Mitsuru Adachi. Shogakukan
Before Cross Game, Adachi wrote and drew H2, another baseball rom-com that revolves around a group of friends on and off the field. Middle school teammates Hiro, Noda, and Hideo's paths diverge when they attend different high schools and play against each other in the annual Koshien tournaments. In addition to their sports rivalry, Hiro and Hideo also vie for the hand of mutual childhood friend Hikari. Although popular in Japan, it has never been published in English.
The Golem's Mighty Swing
James Sturm. Drawn & Quarterly, 2001
Already a curiosity to many of their spectators, the Stars of David, a traveling team of Jewish baseball players, begin to incorporate Kabbalist elements into their games in order to boost attendance. But their newfound notoriety also stirs up the underlying antisemitism of 1920s America. Sturm's acclaimed graphic novel uses bold and stark imagery to explore baseball's spotted past and is a reminder of the era's xenophobia and cultural upheaval.
James Sturm and Rich Tommaso. Hyperion, 2007
Sturm revisited America's racial history through baseball by focusing on the life and times of pitcher Leroy "Satchel" Paige and his decades-long career during the mid 20th century. Already a star in the Negro Leagues by the time he entered the Majors, Paige gained national fame for his powerful pitching and larger-than-life persona, and helped bring equality to the sport. Sturm, aided by Tommaso's minimal and affecting visuals, presents Paige's legacy through the eyes of a poor black sharecropper and his experiences in segregated Alabama.
Nunzio DeFlilippis, Christina Weird and Jackie Lewis. Oni Press, 2012
Star softball shortstop Heather (though she prefers to go by her middle name, Dashiell) Brody enters a new school with hopes of joining its baseball team, but faces social barriers and expectations because of her gender. DeFilippis and Weird question common stereotypes with real and emotive characters, brought to life by Lewis's accessible art.
Batter Up, Charlie Brown!
Charles Schulz. Fantagraphics, 2014
Despite trying his best as manager and pitcher of the neighborhood team, Charlie Brown is (not surprisingly) hapless when it comes to baseball. Three stories of his endearing, but routinely fruitless, outings are collected in this handsome booklet, perfect for Peanuts and baseball fans alike.
Archie's Grand Slams
Various. Archie Comics, 2012
What could be more American than Archie and baseball? This digital exclusive brings together two quintessential American institutions, collecting all the hardball hijinks from Archie and the gang, from cheering in the stands and coaching from the dugout, to stepping up to the plate themselves.
Bottom of the Ninth
Ryan Woodward. Downloadable App
Animator and storyboard artist Ryan Woodward's self-produced iPad app blurs the line between comics and cartoons with a truly unique storytelling experience that integrates sound and motion. The story takes place in a future where baseball has evolved into a physics-defying arena spectacle and follows pitching progeny Candy Cunningham as she navigates the high-stakes world of "New Baseball."

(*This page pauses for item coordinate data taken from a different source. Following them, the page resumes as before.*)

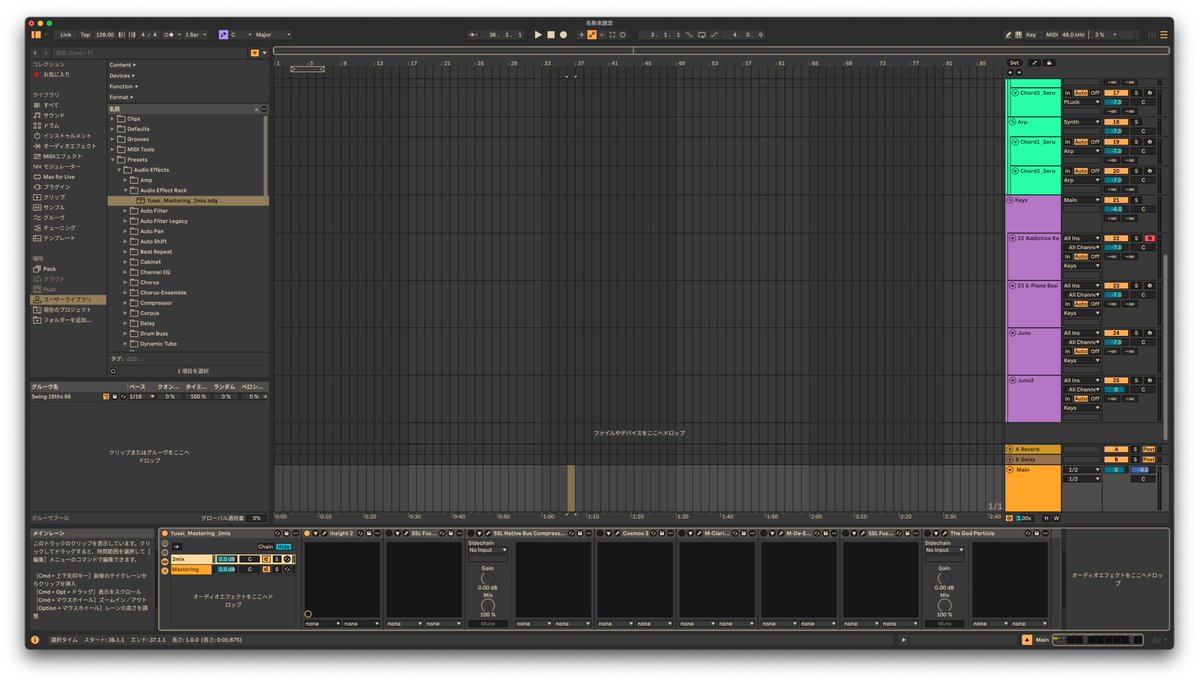
Task: Disable the Insight 2 device activator
Action: coord(305,531)
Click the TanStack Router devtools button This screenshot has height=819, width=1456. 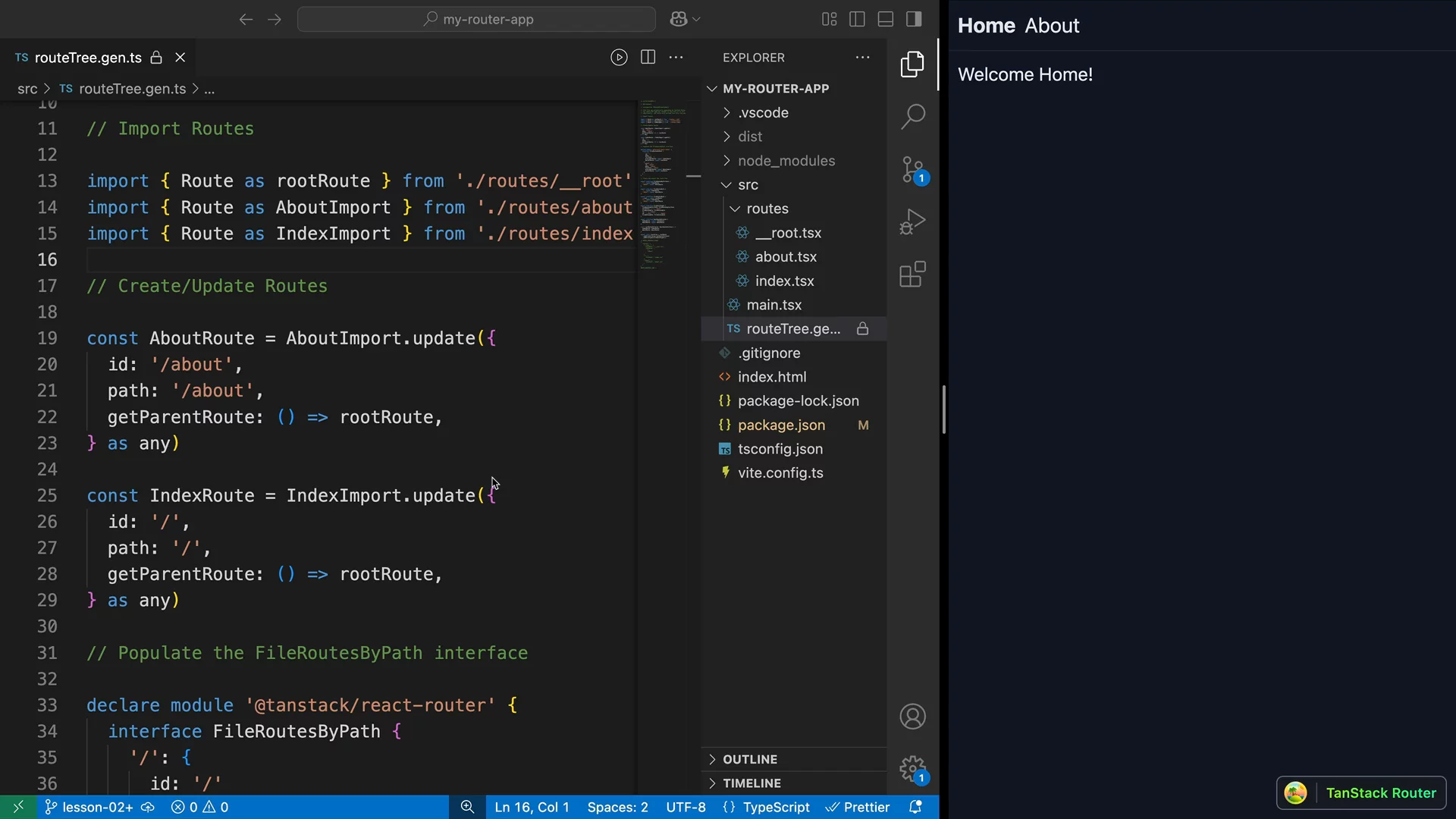1361,793
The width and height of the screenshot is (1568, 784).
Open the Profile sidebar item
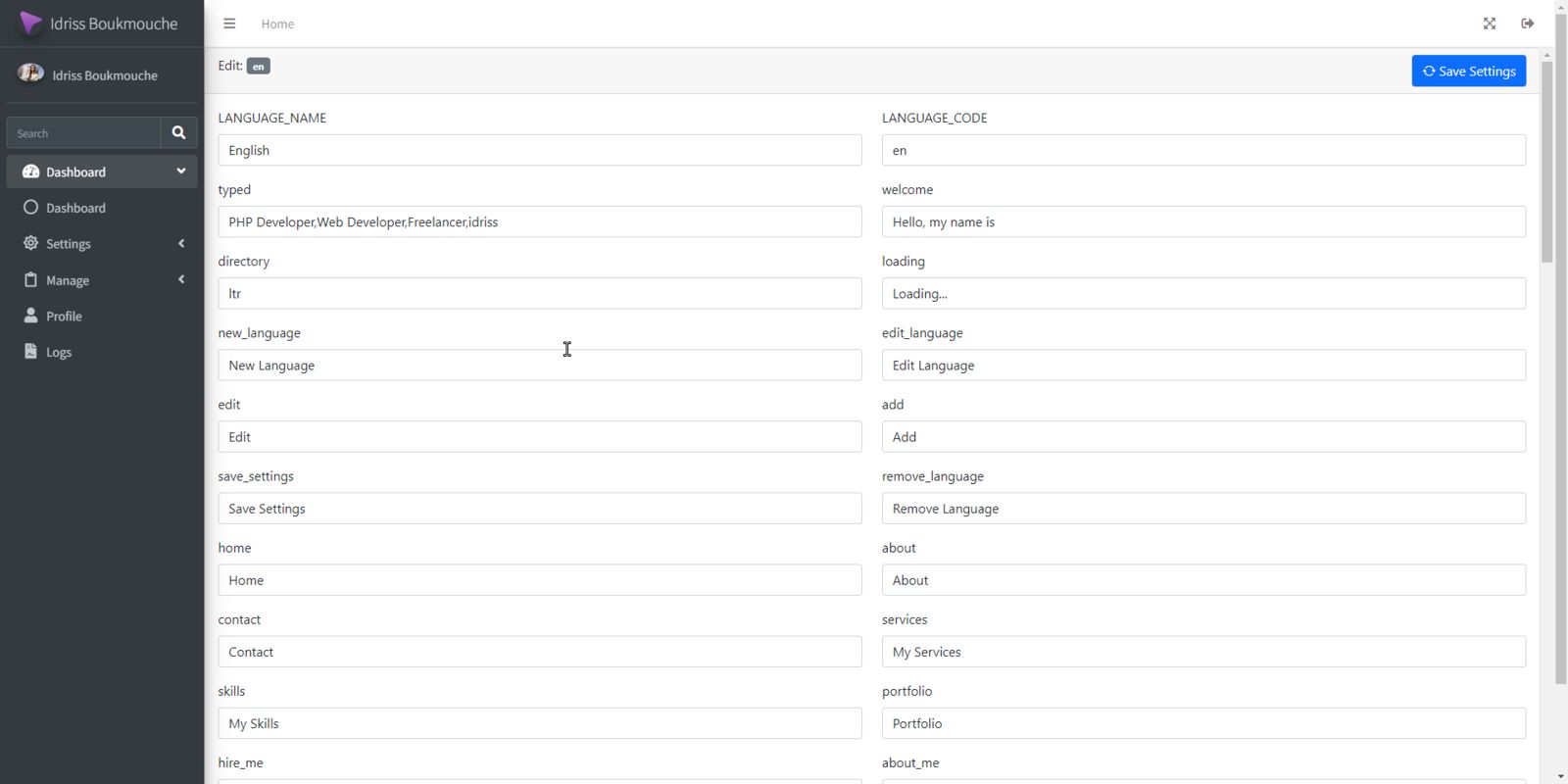64,317
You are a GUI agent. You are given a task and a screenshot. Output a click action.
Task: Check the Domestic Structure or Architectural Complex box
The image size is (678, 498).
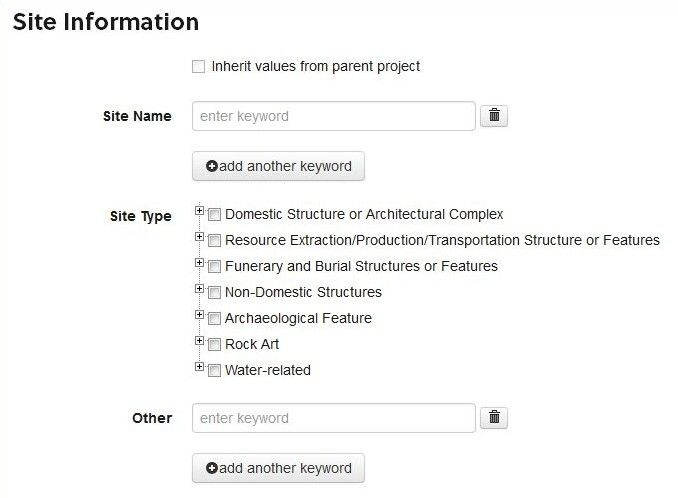point(214,214)
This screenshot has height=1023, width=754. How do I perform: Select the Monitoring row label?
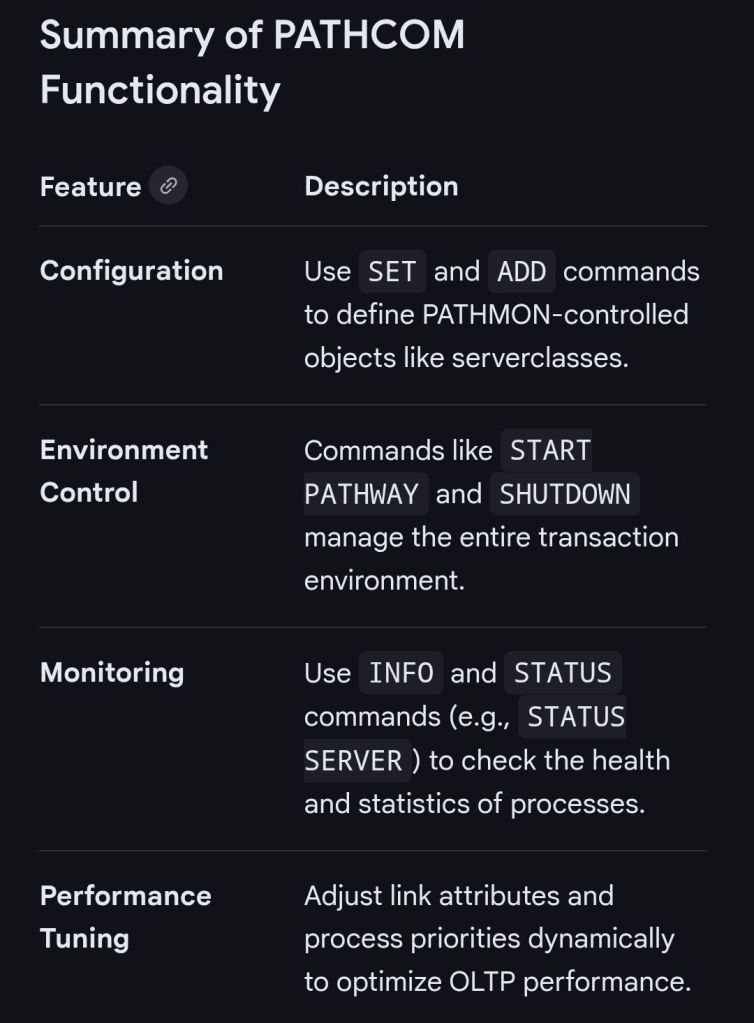pos(112,672)
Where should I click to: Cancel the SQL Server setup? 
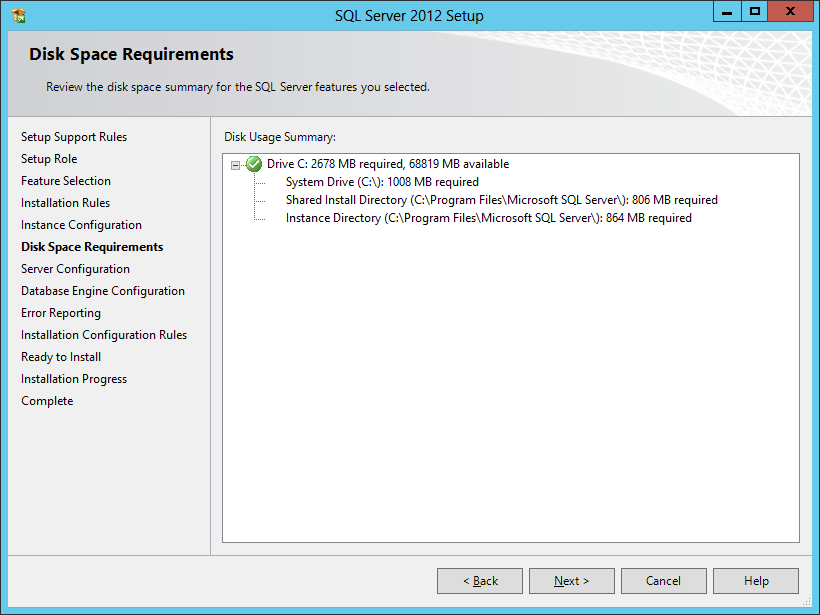pyautogui.click(x=663, y=581)
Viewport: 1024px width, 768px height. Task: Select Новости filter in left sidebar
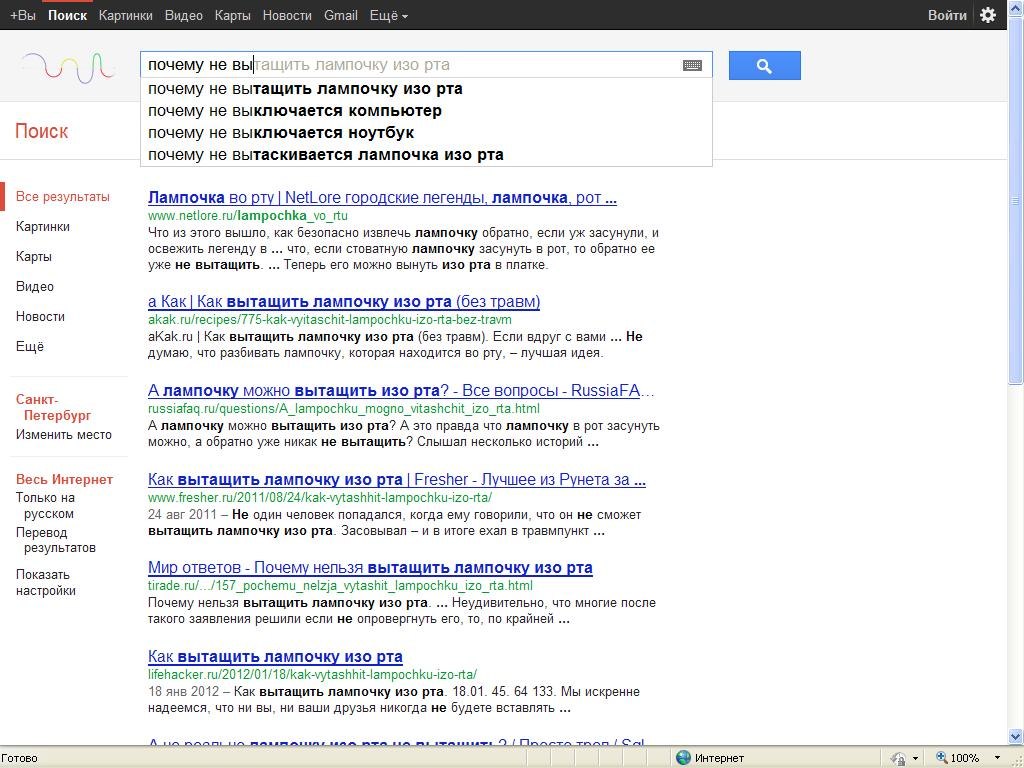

Willard Mullin's Golden Age of Baseball Drawings 1934-1972
Willard Mullin. Fantagraphics, 2013
This collection of Mullin's award-winning cartoons, which were printed in over 20 syndicated papers and magazines continuously from the 1930s to the 1970s, is a perfect time capsule of baseball's golden era, when legends like Babe Ruth and Joe DiMaggio reigned. His rhythmic forms convey the dynamism and dignity of the game and its players, as well as its humor, most notably in the "Brooklyn Bum," a slapstick character that personified the then ailing Brooklyn Dodgers.